Пахомова выудила из кармана кофты очки, нацепила на нос и, перегнувшись над низким штакетником, пристально рассмотрела коробку.

– А-а, карандашики, – протянула она. – Вот это хорошо. Ксеня порадуется. Спасибо, милая! Сколько я тебе должна?

Она полезла в другой карман, словно собираясь немедленно отсыпать Маше горсть мелочи.

– Что вы, Тамара Михайловна! Это просто так, в подарок!

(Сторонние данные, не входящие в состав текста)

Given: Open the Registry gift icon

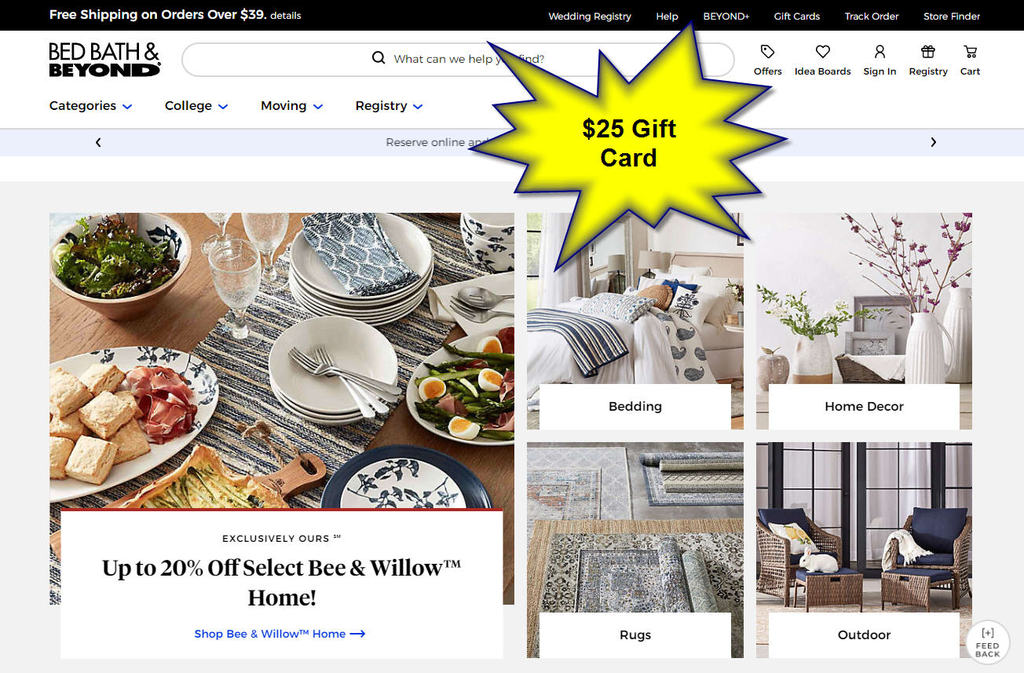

– Ну хоть цветочков возьми. Да не тех, не выполотых!

Она скрылась во дворе и вскоре вернулась с пучком небольших фиолетовых и розовых астр.

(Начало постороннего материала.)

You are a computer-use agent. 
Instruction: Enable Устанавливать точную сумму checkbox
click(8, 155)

– Красивые какие. Спасибо!

– На здоровье! Ксеня! – вдруг тонко и пронзительно выкрикнула Пахомова. – Ксения! Иди сюда!

В доме прошуршало, но никто не отозвался. Маша взглянула на Тамару Михайловну – слышала ли она этот звук?

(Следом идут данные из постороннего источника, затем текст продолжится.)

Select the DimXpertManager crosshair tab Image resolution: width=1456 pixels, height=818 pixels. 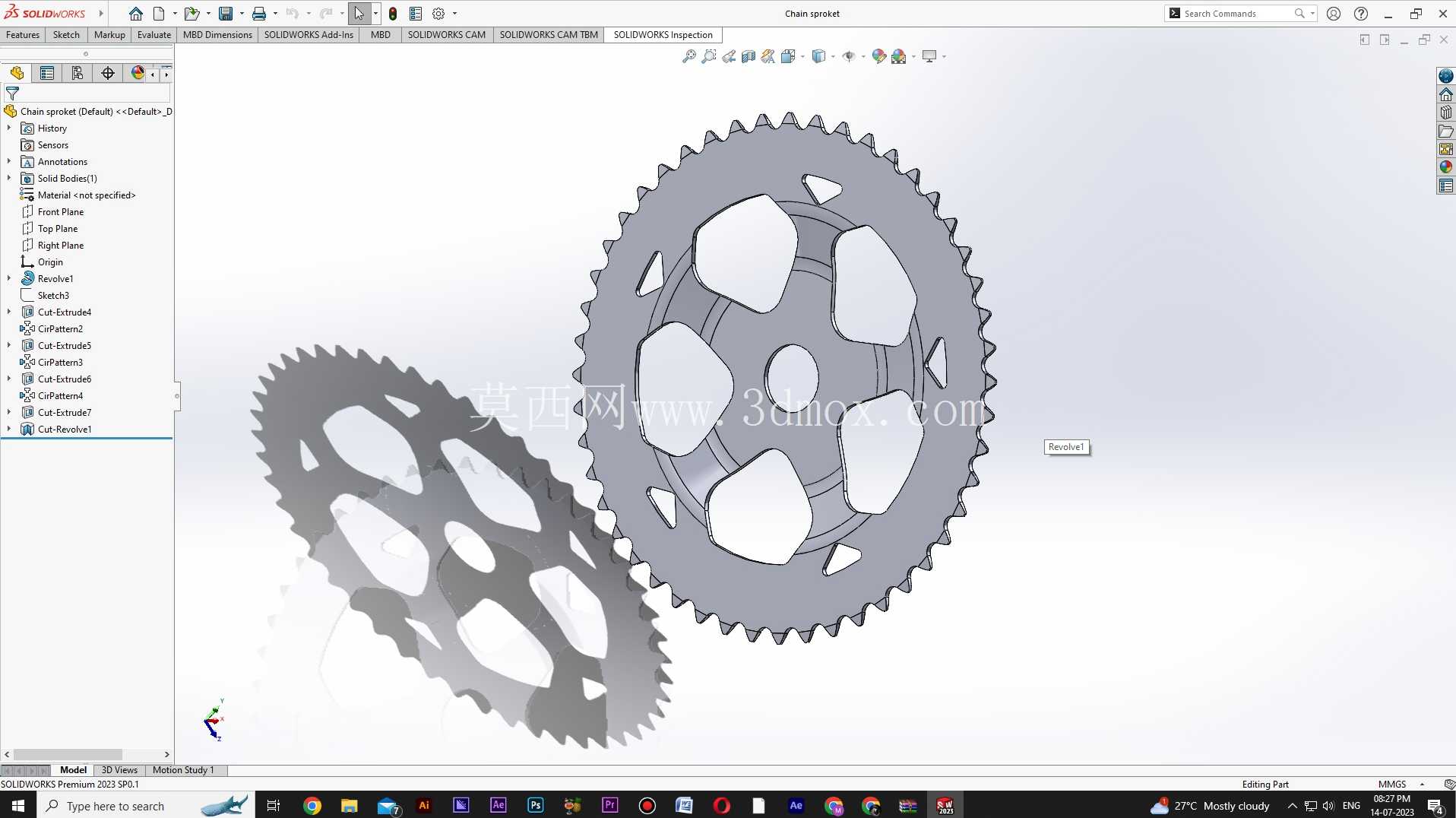pos(108,73)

– Уроки свои, должно быть, учит, – с осуждением пробормотала Тамара. – Я ей передам твою коробочку, не бойсь.

Маша бережно перехватила цветы под тоненькие ребристые стебли.

– Тамара Михайловна, – небрежно спросила она, будто только что вспомнив, – а кто жил в пятнадцатом доме на Школьной?

Тамара задумчиво пожевала сухими губами.

– Дай-ка сообразить… В пятнадцатом, пятнадцатом… Это какой же?

– Третий за поворотом. Перед ним ещё бузина старая.

– А, бузина! Марина Мякинина там жила.

«Мариша»!

– Где она сейчас? – спросила Маша.

– Марина-то? Померла она. В прошлом году померла.

Маша поблагодарила и отошла, но от дороги снова вернулась к палисаднику.

– Тамара Михайловна!

– Ась?

– А как она выглядела? Марина Мякинина.

Старуха поправила на голове платок.

– Ну как… Обычно выглядела. Женщина как женщина. Рослая. Молодая. Волосы рыжие, навроде твоих.

8

Вот все и объяснилось, говорила себе Маша на обратном пути. Имена похожие, и волосы рыжие, и возраст близкий – не удивительно, что Колыванов перепутал, он, должно быть, эту Марину-Маришу много раз провожал до дома по стариковской своей галантности. И тут ему снова подворачивается рыжеволосая женщина. Память дала сбой.

Астры покачивали мохнатыми головками в такт ее шагам.

Официальных улиц в Таволге было четыре. Улица Ленина, переименованная в девяностых в Центральную, улица Гагарина – в честь одноименного совхоза. Школу в Таволге построили, но так и не открыли, а длинное одноэтажное здание приспособили под клуб. От него отсчитывала начало Школьная, бывшая Советская. Четвертая же улица была, по сути, нагромождением переулочков, тупиков и проездов на задворках Гагарина и Центральной и носила название Лесная.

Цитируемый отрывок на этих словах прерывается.